==== Records for this task

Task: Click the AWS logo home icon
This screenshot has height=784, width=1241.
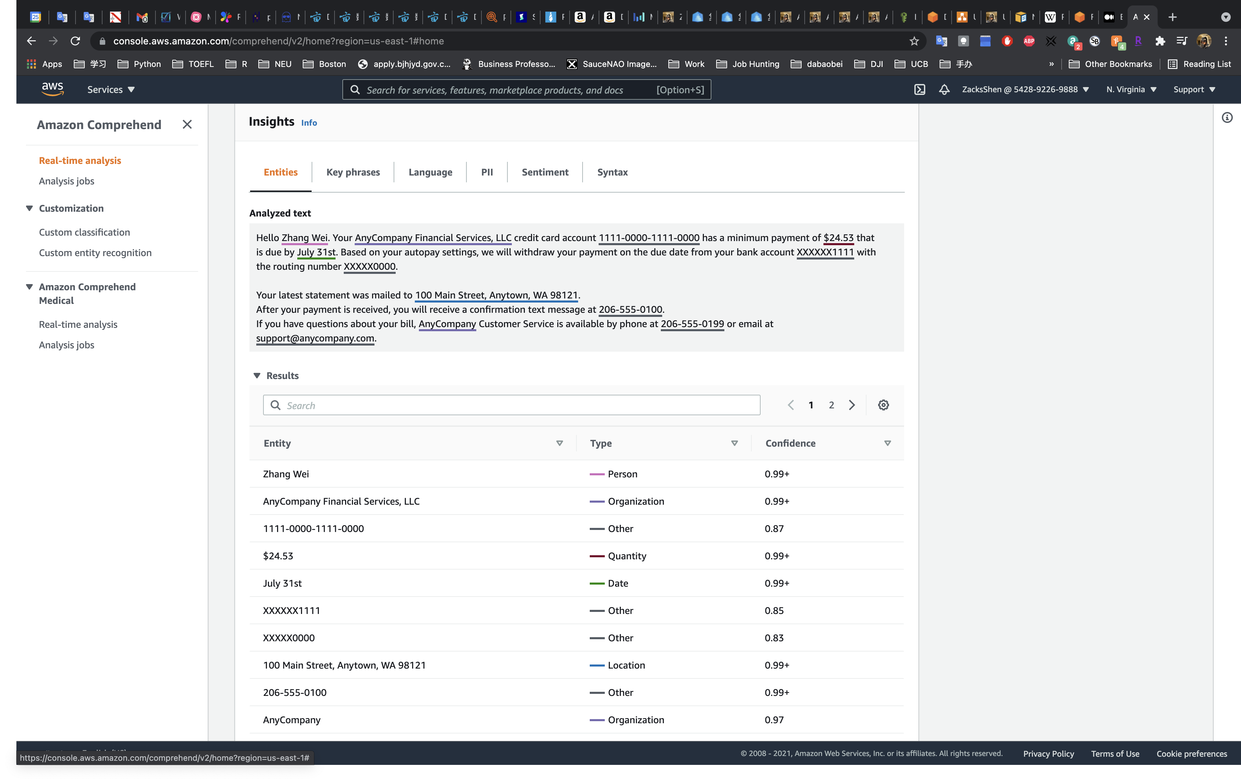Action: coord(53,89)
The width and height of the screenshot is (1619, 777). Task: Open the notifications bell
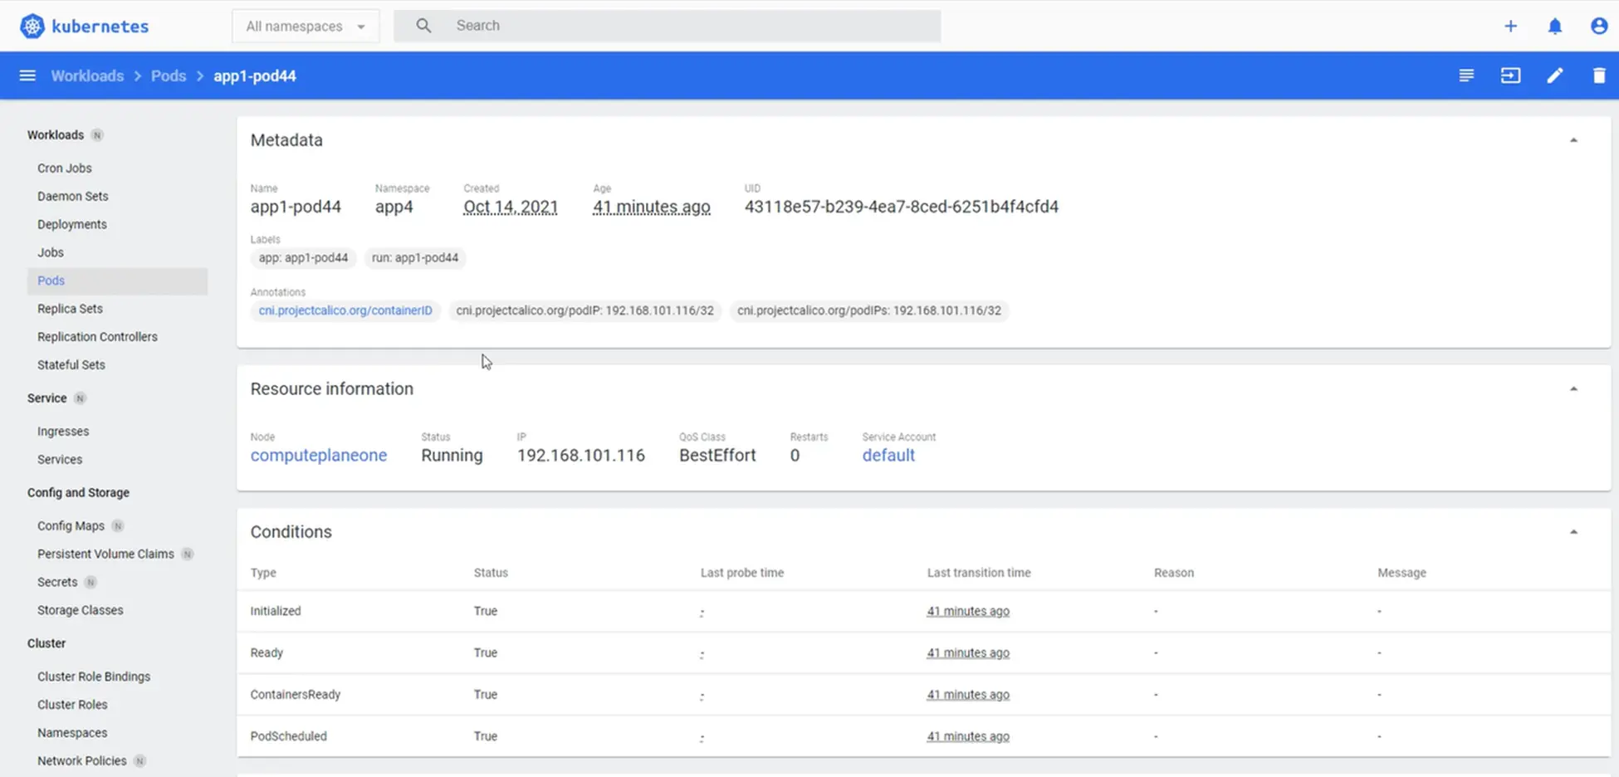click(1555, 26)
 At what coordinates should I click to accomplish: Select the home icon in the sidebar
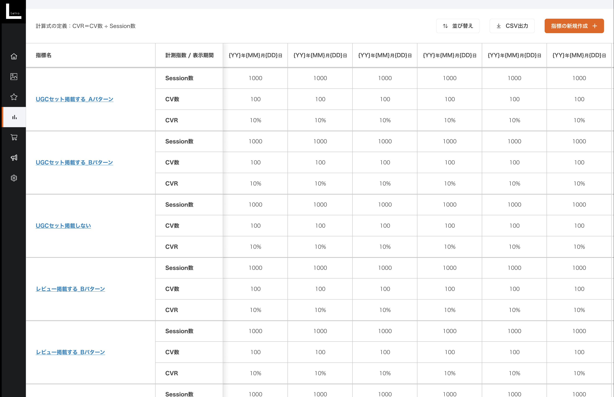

========
==== Records for this task

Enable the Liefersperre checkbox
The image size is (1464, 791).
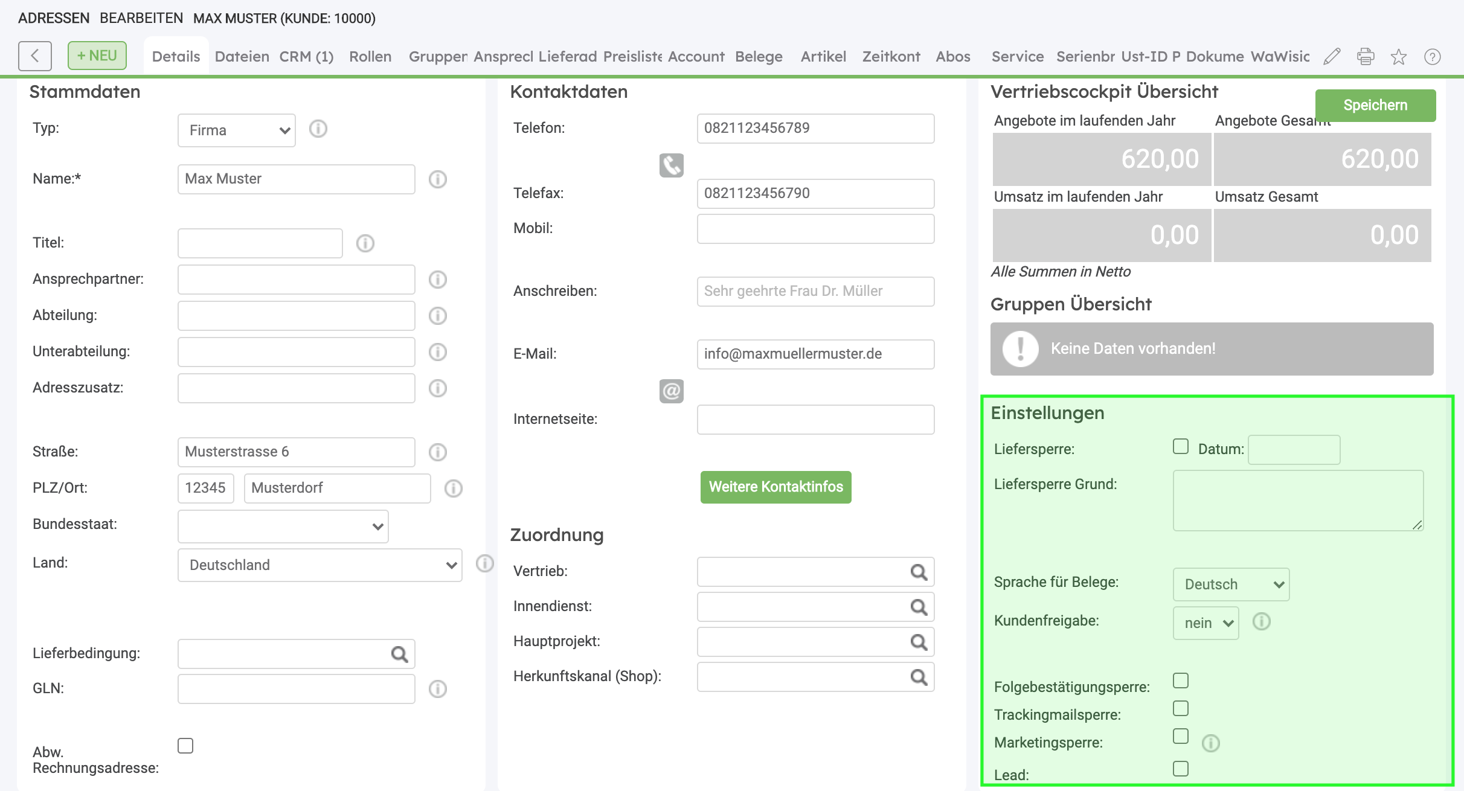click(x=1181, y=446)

========

What you are asked to do — Take the material above from the line containing "The width and" up to and including the line containing "At what coordinates" and retype it exactly, without any pictures.

Result for this task —
The width and height of the screenshot is (1619, 777). Task: Open the notifications bell
click(1555, 26)
 At what coordinates should I click to accomplish: Select the home icon in the sidebar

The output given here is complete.